Caro died on Nov. 17 at the age of 28 in Paris, the capital of the European fashion world, from what was reported as "a severe respiratory disorder."  She was admitted to the hospital after returning from a job in Tokyo. "She was hospitalized for 15 days with acute respiratory disease," singer Vincent Bigler, told the press, "but I know the real cause of her death." The news of the model’s death was not released to the public until late December, for reasons that still remain unknown.

Soon after the campaign was launched, Caro was chosen as a judge for France’s Next Top Model, where she was presented as an arbiter for beauty. "Some groups working with anorexics warned that it did a disservice to those afflicted with the disorder," reporting for KTLA News in Los Angelos.

"We should have been trying to get her into counseling, not standing by her in silence as she just carried on as before," commented a former model in December. "We watched as she struggled, still modeling, still being chosen and accepted in the fashion industry."

Doctors point out that anorexia nervosa is a life-threatening psychological illness that goes beyond out-of-control dieting.  It is about control, attention, love, self-hate, perfectionism, and feelings of worthlessness, and shame. "The end result is starvation," says Franko, "that has many physical and psychological negative effects that span all systems of the mind and body." Anorexia is addictive and becomes a way of life, and often it is very hard for someone suffering from this disorder to see the consequences of what he/she is doing. More often than not his/her cognitive capacity, social relationships, and psychosocial functioning are impaired because the brain simply does not have enough energy/nutrients to function.

"Girls suffering from anorexia nervosa do not see themselves as being too thin," says the former model, "in fact they think the opposite – no matter how many bones are showing or how many people gasp in horror when they walk by." What is worse, they thrive off of any attention their bodies get, whether positive or negative. Thus their friends and family often play into the hands of the disease, and in the case of Caro, the world played into it.

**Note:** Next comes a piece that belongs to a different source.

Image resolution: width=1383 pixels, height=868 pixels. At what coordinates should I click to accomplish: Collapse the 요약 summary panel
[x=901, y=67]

So, the question becomes: How do you beat a disease that seems to have its victims cornered, no matter what anyone tries to do?

"What do we say after we find out, one month after her actual death, that our "Voice Against Anorexia" has died from exactly that – coming back from a job in exactly that industry which she was campaigning against??" asks the former model. "How many more will die before the notion of "beauty" is re-evaluated?"